We were traveling the route that days before Abraham Tagunak had mapped for us. Tagunak, a well-known elder and traveler from Naujaat, had followed that same route for the first time when he was a little boy several decades ago. It was the same trail that members of the Fifth Thule expedition used in the 1920s. It had also been used by Captain Hall’s Inuit guides in the 1860s. In fact, it seems certain that this trail and the place names around it were known to Iligliuk, the Inuit woman who acted as a guide for Captains Parry and Lyon in the 1820s. What is remarkable about this is that trails in the Arctic are not permanent features of the landscape. On the contrary, they disappear when the sled tracks get covered after a blizzard, and as the snow and ice melt at the end of each spring. The spatial itinerary, however, remains in people’s memory and materializes again when the next trailbreaker makes the trip.
to Inuit, the Arctic was in fact a network of trails, connecting communities to their distant neighbours, and to fishing lakes and hunting grounds in between. Based on the data collected during that trip and after mapping over sixty trails in several communities of the territory of Nunavut, I argue here that this network extends across most of the Canadian Arctic, most likely including areas that were not the focus of this research. Since Inuit did not use maps to travel or to represent geographic information, this enormous corpus of data has been shared and transmitted orally and through the experience of travel since time immemorial. Although new trails or new segments of trails are sometimes created to accommodate new travel needs and transportation technologies, while a few others are abandoned, most of these trails are so old that they are part of Inuit’s distant history, perhaps beyond oral memory and certainly beyond the limits of written documentation.
The implications of this premise are several: (1) it rejects the idea of the Arctic as a barren place, or an empty land inhabited by geographically remote and isolated communities (still present in the popular imagination); (2) it implies that Inuit have made systematic use of the Arctic environment as a whole; (3) it suggests that trails are, and have been, significant channels of communication and exchange across the Arctic; (4) it presumes that some types of oral history and knowledge can be accurately transmitted through generations, and (5) it proposes that an important part of Inuit cultural identities is better understood in terms of moving as a way of living.
On place names:
The importance of place names in Inuit culture has been pointed out by several authors. I have elsewhere shown the connection between trails and place names. The mapping of place names makes this connection evident to the point that often the existence of trails can be guessed just by knowing where the named places are. In other words, the spatial layout of the names suggests the existence of a particular itinerary.
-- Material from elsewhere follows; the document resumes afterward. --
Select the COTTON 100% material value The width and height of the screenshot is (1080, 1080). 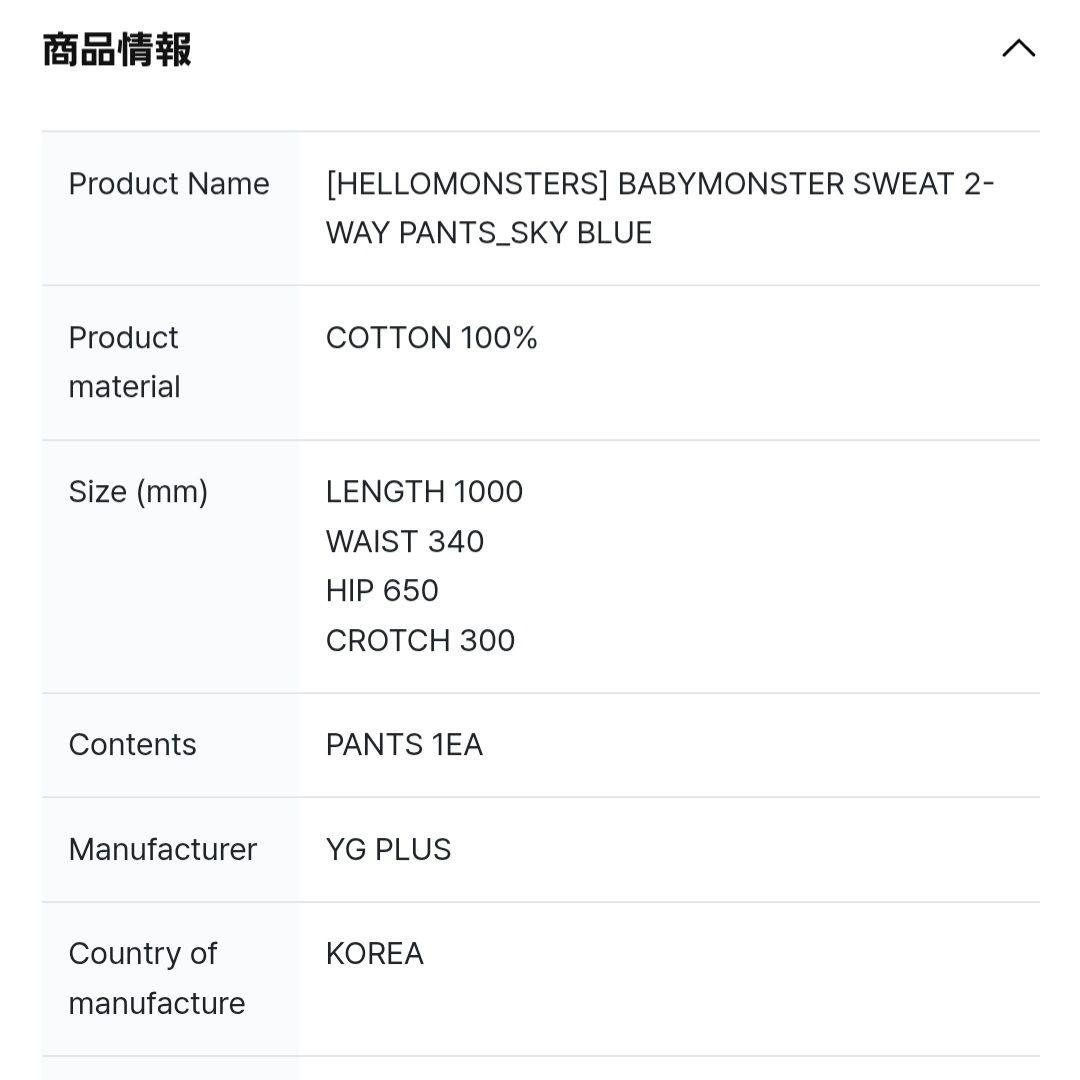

Figure (above) indicates the presence of a trail across the northern tip of Baffin Island. Through the use of these names, a narrator can describe a trail, identifying creeks, lakes, hills, portages, stone cairns, and landing spots. The oral description of the trail (or the narrative of the journey) will help a listener picture how the horizon will look from the trail, and what kind of features a traveler should expect.
The trail as home:
During his travels in the Eastern Canadian Arctic, Knud Rasmussen documented a ritual just before a newborn child undertook her first journey. After describing the ritual and the prayer, Rasmussen noted that “this was the child’s first journey, and the little girl ... had to be introduced to life by means of [a] magic formula”. Being introduced to the first journey was, in a way, being introduced to life, as if both living and moving were part of the same journey. The trail was a place where life unfolded. Life on the trail involved the learning from an early age of an immense amount of geographic and environmental information, as the individuals experienced the land through actual or figurative travel. Through that process, a sense of community was also developed. The oral and experiential knowledge learned on the trails is, in fact, intertwined with information on and understanding of topographic features, environmental dynamics, and ecology of the familiar region. As Inuit travel to less familiar or more distant regions, this knowledge needs to be acquired from neighboring communities, which suggests a system of tenure in which knowledge equals survival (social and physical). It is through accessing this corpus of knowledge that Inuit travelers from distant communities would be able to find the good trails and the resources necessary to live in other regions.